Artistic licence and sexual exploitation

Update: 2014-03-22 22:30 GMT
A day after the death of Khushwant Singh on Thursday, just under a year short of the century mark, allegations and accusations that had existed in the subterranean circuits of literary and social gossip until now have surfaced with gusto. Most of them revolve around the journalist-cum-historian’s several brushes with sexual transgressions, his self-admitted ‘preying’ upon a domestic help, the infamous sobriquet that he had earned as ‘bottom-pincher of Bombay’, and his self-proclaimed ‘lust for women.’ Inasmuch as most of the eulogies that poured in soon after the news of death hit national headlines came from fellow writers and literary artists, it was interesting to note the comparisons made, or vehemently denied, with prominent men of letters who too have faced allegations or charges of sexual assault. Although television channels and frontpage obituaries steered clear of the nonagenarian’s sexual escapades, social media has been brimming with anecdotes, counter-anecdotes, hushed confessions, hurled accusations, as well as direct comparisons with the likes of Tarun Tejpal, as well as David Davidar, a big name in Indian publishing industry. Singh’s demise opened the floodgates of what has been evidently festering in the underbelly of our vast literary battlefield, its generalissimos, captains and foot soldiers, who have very different opinions on the issue of what they call ‘artistic licence to sexually exploit’ others. Terms like ‘bossophilia’ (used by Davidar to dismiss allegations against him by one of his female colleagues), ‘artistic depravity’ and other phrases, voiced by entities as divided in political affiliations as they are split in their assessment of literary, indeed artistic worth, of the said persons, have been doing the rounds, illuminating many a dark and hidden corner in the narrow alleys between the worlds of art and the continents of commerce.

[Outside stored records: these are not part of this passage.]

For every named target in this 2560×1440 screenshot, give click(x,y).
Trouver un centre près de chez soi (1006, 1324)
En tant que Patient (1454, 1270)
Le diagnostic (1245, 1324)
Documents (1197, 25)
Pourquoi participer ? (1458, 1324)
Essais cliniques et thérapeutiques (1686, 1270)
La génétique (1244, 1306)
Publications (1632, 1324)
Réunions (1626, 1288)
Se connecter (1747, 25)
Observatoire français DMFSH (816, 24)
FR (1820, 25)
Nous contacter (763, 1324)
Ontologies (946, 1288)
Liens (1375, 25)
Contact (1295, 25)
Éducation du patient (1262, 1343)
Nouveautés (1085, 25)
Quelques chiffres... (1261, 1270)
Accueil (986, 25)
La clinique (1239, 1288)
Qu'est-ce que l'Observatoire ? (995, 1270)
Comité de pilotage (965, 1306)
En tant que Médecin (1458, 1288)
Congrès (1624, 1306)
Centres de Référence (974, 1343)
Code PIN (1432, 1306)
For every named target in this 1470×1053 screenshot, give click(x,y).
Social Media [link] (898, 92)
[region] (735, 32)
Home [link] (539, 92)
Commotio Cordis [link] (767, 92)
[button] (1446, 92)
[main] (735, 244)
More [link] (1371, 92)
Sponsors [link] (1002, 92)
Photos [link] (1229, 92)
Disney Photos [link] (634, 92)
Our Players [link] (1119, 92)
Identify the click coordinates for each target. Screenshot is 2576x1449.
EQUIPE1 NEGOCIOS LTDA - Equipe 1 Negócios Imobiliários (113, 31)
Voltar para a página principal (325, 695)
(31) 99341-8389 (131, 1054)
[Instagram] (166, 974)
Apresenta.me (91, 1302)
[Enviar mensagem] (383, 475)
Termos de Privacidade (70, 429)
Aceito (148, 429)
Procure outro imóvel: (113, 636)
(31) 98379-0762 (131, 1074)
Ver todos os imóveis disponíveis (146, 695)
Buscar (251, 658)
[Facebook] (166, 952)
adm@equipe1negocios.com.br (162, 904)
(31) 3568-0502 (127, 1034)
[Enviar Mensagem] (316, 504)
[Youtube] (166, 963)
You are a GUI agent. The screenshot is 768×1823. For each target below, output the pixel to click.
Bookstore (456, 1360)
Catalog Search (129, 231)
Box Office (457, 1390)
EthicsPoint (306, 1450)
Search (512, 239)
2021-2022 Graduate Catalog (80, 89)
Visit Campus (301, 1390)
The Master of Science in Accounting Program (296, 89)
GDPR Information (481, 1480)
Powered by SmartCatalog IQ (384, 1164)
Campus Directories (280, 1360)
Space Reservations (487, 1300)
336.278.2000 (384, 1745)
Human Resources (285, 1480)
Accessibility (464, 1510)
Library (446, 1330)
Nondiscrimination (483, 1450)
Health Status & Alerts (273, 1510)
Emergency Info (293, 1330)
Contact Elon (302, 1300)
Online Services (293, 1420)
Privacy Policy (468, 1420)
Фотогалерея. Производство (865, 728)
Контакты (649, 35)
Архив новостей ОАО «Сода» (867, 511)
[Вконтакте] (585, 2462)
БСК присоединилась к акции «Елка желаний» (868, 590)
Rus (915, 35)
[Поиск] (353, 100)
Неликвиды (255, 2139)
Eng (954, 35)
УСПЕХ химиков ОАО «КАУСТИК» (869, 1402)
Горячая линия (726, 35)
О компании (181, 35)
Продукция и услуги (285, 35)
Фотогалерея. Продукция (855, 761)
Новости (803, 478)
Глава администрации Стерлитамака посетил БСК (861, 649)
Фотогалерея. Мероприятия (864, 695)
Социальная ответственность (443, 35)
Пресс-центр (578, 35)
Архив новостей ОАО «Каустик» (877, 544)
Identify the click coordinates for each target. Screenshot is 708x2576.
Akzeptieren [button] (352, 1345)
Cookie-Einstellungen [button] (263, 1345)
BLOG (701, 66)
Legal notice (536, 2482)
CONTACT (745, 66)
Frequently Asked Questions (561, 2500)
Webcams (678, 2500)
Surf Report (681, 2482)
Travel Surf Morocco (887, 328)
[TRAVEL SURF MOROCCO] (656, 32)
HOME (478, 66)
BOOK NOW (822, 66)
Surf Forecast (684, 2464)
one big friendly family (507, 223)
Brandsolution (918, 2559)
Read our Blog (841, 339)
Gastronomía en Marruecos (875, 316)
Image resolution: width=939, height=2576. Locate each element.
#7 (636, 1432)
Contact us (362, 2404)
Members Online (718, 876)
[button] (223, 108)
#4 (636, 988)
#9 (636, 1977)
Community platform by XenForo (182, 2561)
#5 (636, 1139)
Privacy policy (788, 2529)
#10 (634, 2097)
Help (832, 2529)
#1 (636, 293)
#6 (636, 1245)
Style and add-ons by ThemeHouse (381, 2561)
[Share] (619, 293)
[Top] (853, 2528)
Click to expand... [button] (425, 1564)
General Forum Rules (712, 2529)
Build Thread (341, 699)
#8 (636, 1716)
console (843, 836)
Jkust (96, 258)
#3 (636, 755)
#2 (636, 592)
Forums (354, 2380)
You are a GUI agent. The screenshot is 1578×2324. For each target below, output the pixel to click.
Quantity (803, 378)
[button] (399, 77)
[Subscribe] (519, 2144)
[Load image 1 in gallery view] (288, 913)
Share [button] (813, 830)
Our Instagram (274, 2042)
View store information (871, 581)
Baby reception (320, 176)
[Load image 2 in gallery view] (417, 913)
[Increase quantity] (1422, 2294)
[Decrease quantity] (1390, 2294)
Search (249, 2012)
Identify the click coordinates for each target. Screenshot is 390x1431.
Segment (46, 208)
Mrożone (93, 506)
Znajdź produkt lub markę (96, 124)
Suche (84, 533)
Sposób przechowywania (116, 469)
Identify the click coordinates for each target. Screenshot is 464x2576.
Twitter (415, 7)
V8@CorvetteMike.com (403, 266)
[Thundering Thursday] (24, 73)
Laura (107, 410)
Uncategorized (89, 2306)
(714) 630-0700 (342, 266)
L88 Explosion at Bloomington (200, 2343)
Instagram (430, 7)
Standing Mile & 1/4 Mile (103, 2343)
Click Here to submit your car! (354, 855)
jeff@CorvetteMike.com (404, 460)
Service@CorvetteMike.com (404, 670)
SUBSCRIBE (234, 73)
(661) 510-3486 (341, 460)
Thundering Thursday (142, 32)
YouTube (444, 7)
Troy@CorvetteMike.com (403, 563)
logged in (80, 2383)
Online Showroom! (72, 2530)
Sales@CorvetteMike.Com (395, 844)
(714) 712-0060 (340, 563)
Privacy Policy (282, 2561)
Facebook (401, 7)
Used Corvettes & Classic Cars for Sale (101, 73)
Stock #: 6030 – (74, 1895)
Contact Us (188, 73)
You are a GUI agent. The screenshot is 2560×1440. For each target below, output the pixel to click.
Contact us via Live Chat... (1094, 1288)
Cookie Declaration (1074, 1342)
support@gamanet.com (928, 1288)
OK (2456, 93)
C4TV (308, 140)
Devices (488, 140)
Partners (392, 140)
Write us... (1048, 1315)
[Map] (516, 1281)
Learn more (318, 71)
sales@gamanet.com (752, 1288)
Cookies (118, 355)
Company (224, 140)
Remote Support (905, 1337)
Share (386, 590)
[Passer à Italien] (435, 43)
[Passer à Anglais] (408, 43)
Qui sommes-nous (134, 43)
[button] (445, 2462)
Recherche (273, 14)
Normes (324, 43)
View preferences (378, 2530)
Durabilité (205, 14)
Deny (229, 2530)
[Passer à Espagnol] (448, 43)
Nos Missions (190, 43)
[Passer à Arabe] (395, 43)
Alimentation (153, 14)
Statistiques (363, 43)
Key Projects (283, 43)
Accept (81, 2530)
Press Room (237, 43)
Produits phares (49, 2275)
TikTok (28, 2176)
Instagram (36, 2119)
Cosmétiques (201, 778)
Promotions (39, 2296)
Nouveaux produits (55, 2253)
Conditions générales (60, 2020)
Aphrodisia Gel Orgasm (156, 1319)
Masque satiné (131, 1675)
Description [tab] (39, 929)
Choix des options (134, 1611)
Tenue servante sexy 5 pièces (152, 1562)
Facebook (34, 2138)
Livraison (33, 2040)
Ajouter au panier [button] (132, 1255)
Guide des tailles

Examples from foreign shores too have been furnished to support the theory of how artistic licence is peddled to gain sexual access and favours. Roman Polanski, Woody Allen, among others, have been called into question. While individual cases of sexual predation among artists cannot be denied or dismissed, what needs to be thoroughly shunned is the currently fashionable tendency to straitjacket artists, academics, and those in the creative industry of all hues, as inherently disgusting, morally bankrupt persons. This conflation and moralisation of art and life is not only regressive, but in fact takes away from the wider argument of entrenched patriarchy at every sphere of operation. It is a logical fallacy of great proportions to equate consensual promiscuity with sexual harassment and to directly map sexually permissible cultures upon sexual exploitation, without leaving out crevasses for either distinction or overlap. Our grasp of sexualities, seductions, expressions of love, life and art have inconceivably dwindled over time and we have erected edifices of morality, drained of lived experiences. It is easy to isolate ‘art’ as a licence to rape, when the real culprit is the sense of male entitlement that is handed down systematically from one rung of the patriarchal ladder to the other. Exploiters don’t need art to do damage and conflation of art with viciousness takes away from the actual causes and effects of sexual violence.